Data excerpts:
--- START ---

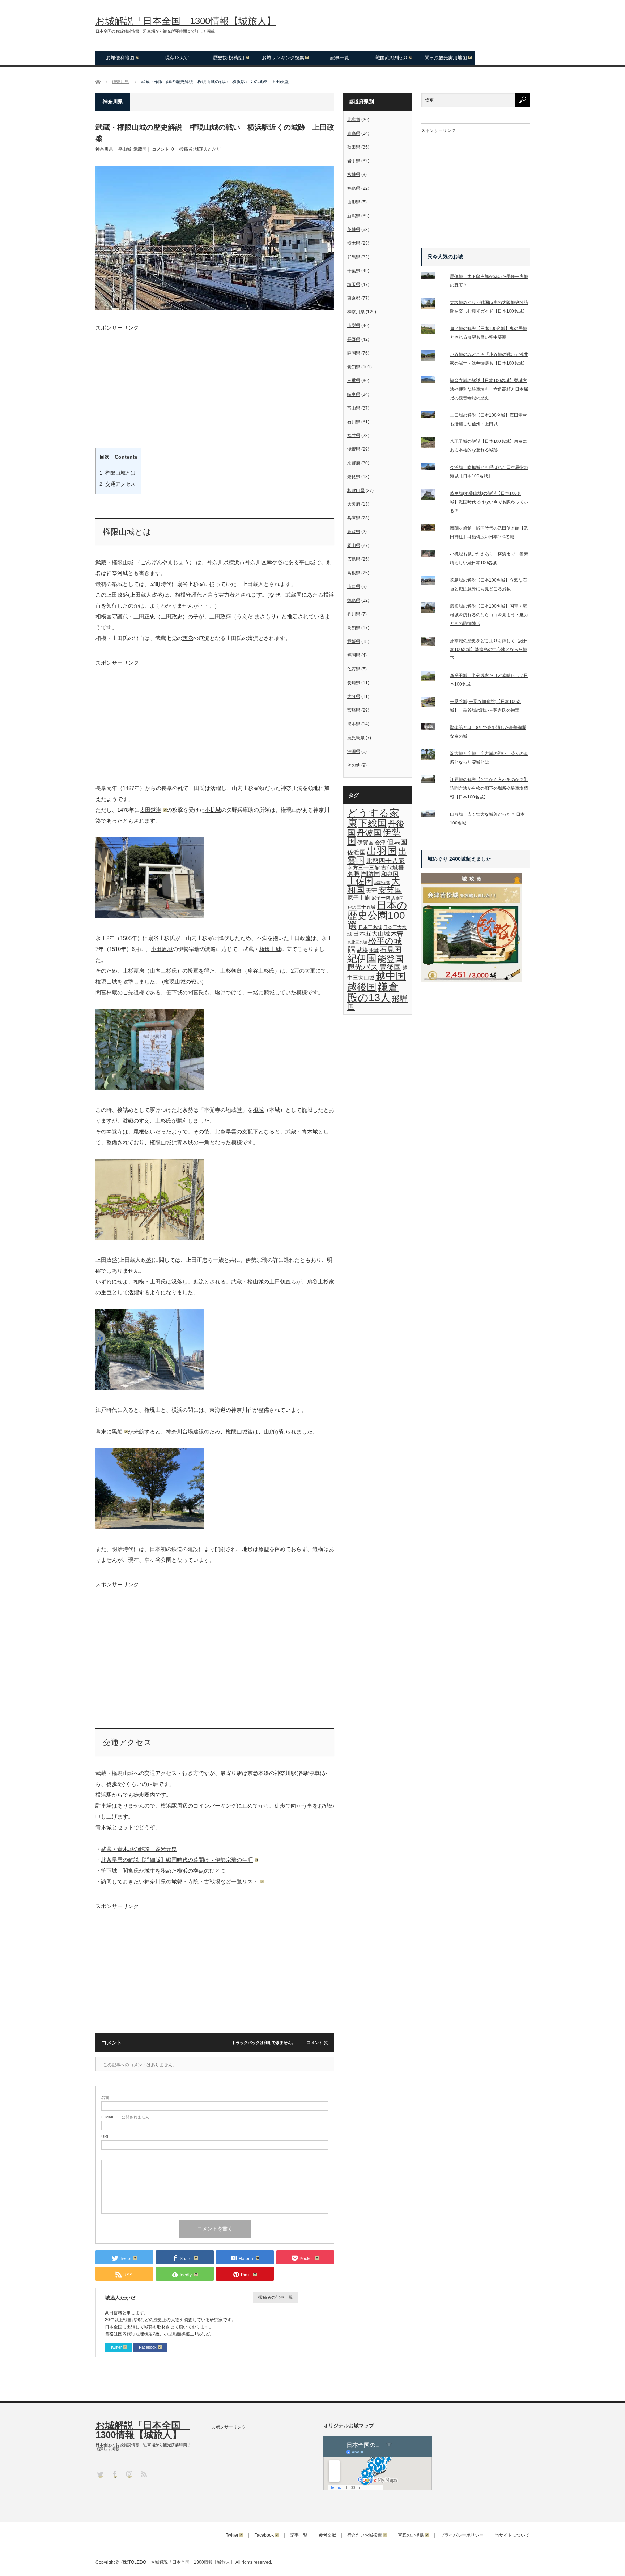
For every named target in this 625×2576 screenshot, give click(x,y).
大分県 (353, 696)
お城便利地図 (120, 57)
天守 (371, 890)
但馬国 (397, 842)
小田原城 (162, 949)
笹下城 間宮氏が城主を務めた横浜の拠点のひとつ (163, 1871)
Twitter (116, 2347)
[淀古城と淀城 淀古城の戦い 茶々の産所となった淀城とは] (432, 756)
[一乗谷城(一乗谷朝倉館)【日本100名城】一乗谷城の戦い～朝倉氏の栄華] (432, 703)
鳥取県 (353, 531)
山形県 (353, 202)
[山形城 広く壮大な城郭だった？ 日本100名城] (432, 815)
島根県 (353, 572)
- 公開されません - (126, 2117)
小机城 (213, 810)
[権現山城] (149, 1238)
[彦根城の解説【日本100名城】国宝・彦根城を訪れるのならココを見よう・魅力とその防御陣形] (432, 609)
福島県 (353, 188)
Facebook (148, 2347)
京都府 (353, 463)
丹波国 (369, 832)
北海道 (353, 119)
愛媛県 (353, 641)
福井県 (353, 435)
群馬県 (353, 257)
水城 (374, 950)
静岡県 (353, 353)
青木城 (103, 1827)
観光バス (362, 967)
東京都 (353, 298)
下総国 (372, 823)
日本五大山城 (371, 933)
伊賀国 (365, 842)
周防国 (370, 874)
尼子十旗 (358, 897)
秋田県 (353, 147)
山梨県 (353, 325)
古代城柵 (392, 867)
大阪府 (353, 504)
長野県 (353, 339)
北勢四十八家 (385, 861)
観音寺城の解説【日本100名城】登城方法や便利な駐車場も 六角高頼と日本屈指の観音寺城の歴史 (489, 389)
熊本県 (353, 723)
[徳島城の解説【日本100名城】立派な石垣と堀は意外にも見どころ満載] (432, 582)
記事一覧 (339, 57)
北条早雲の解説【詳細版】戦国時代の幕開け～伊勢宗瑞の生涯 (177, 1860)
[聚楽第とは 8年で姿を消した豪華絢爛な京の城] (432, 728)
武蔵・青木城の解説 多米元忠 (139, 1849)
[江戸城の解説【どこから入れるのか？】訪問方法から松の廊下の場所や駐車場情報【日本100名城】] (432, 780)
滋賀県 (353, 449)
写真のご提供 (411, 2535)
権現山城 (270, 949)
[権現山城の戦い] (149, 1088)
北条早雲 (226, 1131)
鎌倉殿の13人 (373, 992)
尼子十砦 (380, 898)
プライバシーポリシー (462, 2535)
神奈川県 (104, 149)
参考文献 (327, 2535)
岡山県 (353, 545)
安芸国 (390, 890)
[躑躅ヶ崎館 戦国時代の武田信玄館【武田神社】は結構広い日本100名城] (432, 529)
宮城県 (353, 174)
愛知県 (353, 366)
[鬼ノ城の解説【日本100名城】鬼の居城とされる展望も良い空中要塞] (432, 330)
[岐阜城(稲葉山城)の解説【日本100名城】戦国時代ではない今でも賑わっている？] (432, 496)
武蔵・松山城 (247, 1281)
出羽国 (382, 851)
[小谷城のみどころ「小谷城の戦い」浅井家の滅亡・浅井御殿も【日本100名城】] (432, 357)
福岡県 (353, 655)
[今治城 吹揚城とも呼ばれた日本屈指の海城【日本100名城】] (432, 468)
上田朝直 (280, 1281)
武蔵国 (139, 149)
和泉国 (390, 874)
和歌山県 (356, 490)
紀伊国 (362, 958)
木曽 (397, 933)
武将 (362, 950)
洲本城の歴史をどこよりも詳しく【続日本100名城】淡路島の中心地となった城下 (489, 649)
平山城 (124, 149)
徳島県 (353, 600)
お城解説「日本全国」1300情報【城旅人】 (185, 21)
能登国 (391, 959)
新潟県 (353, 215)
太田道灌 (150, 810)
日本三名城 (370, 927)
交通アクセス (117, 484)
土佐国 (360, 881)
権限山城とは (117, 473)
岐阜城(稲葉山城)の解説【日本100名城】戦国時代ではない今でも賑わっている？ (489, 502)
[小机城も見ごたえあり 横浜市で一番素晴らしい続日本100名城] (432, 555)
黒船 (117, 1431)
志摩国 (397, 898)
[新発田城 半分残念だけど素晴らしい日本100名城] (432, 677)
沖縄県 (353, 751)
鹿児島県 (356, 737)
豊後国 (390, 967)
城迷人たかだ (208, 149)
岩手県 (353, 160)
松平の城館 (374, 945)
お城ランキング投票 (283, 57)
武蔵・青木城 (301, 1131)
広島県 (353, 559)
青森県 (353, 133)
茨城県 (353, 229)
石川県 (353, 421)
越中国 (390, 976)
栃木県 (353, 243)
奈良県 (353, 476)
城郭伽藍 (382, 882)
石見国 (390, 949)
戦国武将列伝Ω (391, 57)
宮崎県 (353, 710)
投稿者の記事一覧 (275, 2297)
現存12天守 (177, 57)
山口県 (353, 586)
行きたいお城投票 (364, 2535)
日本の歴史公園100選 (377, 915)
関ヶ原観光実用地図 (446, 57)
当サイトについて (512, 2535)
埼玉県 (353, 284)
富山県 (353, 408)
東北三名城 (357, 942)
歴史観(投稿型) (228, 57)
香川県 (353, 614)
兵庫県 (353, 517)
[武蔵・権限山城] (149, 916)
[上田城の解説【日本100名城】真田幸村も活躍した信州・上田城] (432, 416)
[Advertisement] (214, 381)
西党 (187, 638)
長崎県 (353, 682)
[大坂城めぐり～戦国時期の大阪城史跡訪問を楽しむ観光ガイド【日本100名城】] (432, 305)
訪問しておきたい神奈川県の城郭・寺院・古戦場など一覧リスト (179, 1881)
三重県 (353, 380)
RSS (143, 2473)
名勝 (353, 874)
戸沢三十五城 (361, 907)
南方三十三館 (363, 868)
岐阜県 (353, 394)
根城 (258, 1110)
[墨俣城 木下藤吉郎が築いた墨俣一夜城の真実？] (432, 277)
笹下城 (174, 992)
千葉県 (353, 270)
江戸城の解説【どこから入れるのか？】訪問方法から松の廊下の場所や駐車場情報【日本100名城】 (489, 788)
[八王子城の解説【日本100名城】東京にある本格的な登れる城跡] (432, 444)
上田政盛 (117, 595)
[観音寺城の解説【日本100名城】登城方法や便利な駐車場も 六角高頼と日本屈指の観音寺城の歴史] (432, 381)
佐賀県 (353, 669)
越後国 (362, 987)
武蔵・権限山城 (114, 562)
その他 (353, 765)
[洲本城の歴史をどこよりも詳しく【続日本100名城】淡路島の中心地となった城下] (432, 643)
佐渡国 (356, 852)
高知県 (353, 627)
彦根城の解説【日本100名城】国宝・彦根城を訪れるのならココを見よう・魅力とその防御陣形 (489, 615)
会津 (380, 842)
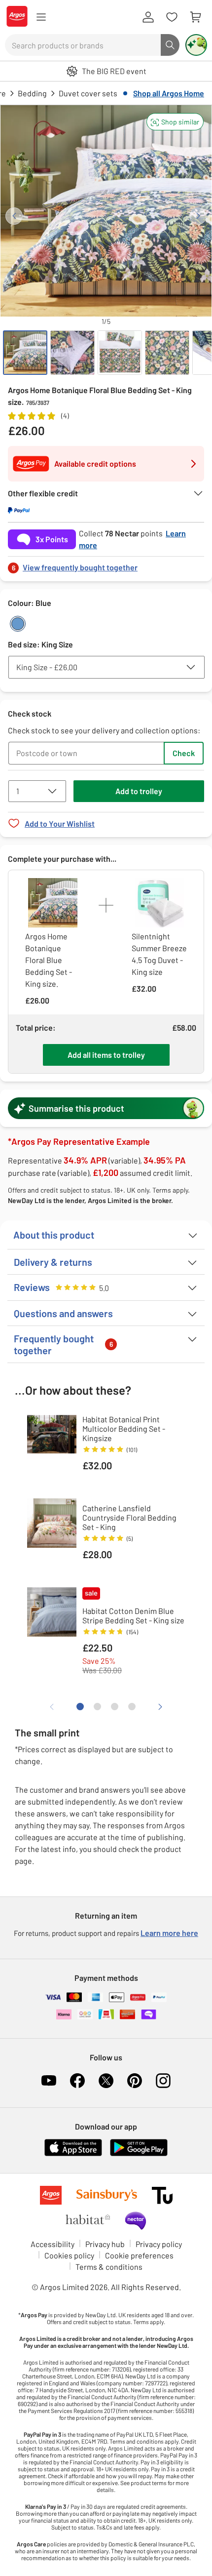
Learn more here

--- END ---
--- START ---

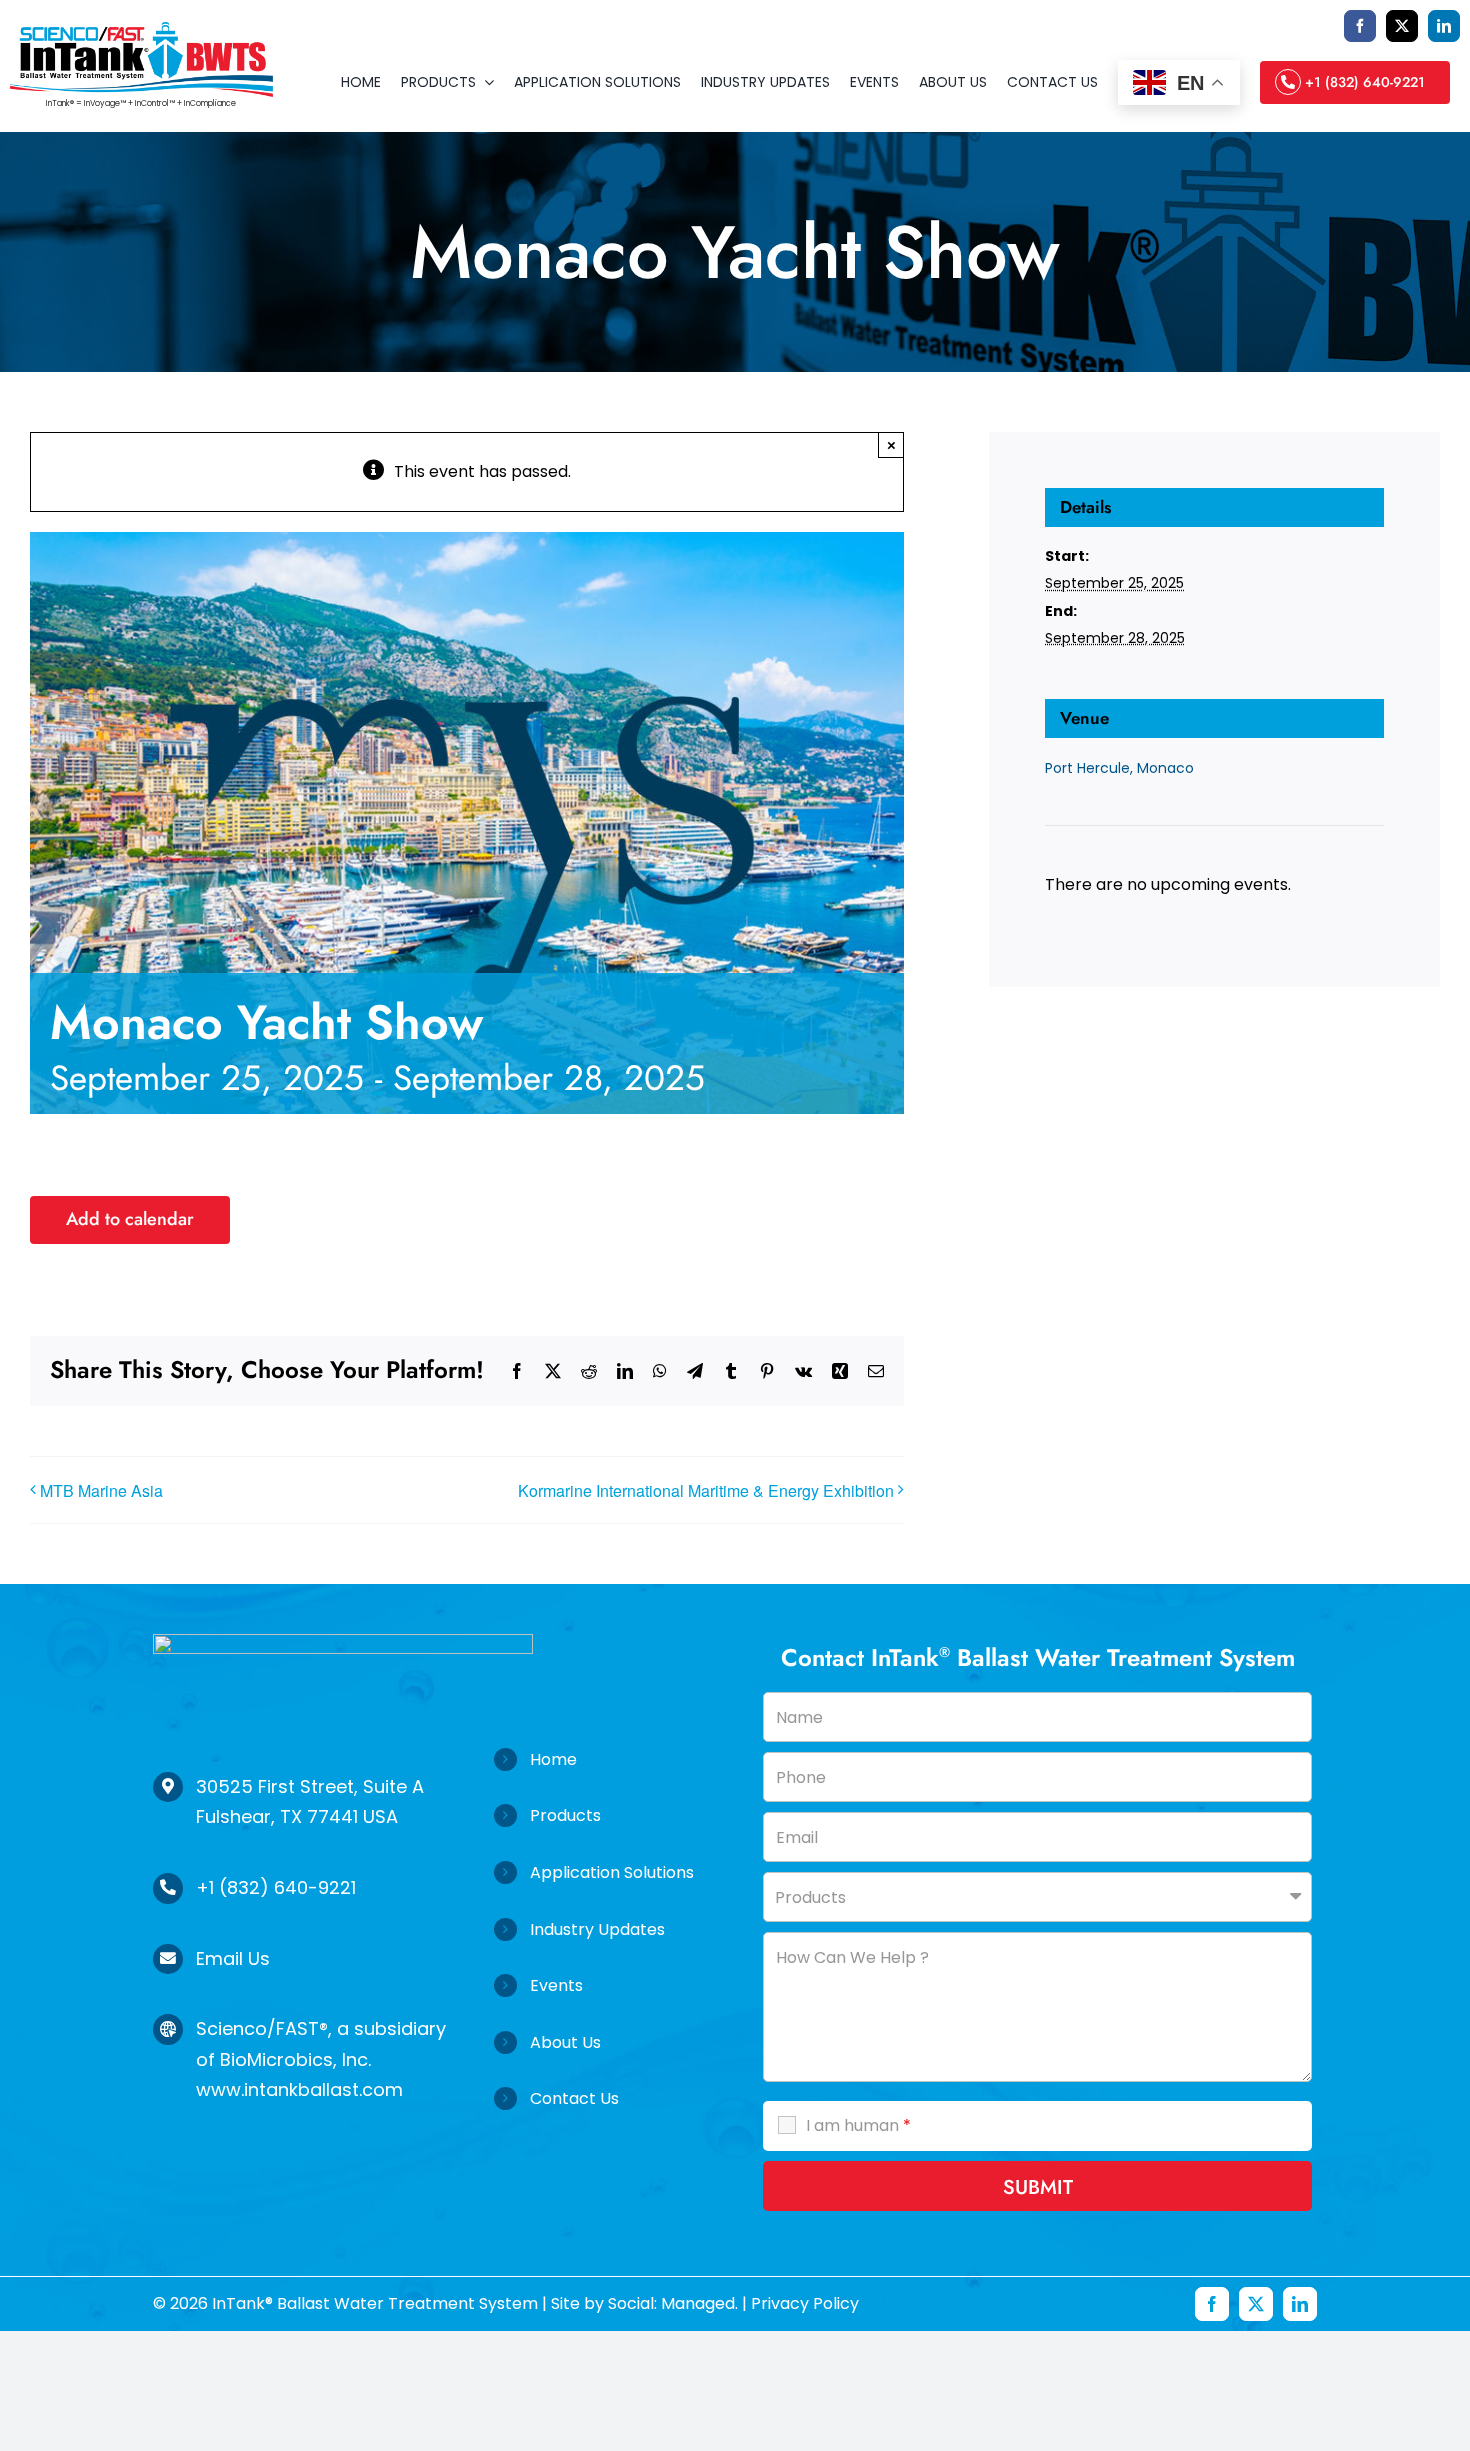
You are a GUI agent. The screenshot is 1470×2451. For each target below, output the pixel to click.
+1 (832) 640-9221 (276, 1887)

--- END ---

Exercise directions: Beginning at the line that has "[八王子城の解説【日本100名城】東京にある本格的な登れる城跡] (432, 444)" and ending at the line that has "Learn more here", restate the listing above word for word, pictures left out.

Exercise answer:
[八王子城の解説【日本100名城】東京にある本格的な登れる城跡] (432, 444)
上田政盛 (117, 595)
[観音寺城の解説【日本100名城】登城方法や便利な駐車場も 六角高頼と日本屈指の観音寺城の歴史] (432, 381)
佐賀県 (353, 669)
越後国 (362, 987)
武蔵・権限山城 (114, 562)
その他 (353, 765)
[洲本城の歴史をどこよりも詳しく【続日本100名城】淡路島の中心地となった城下] (432, 643)
佐渡国 (356, 852)
高知県 (353, 627)
彦根城の解説【日本100名城】国宝・彦根城を訪れるのならココを見よう・魅力とその防御陣形 (489, 615)
会津 (380, 842)
Learn more here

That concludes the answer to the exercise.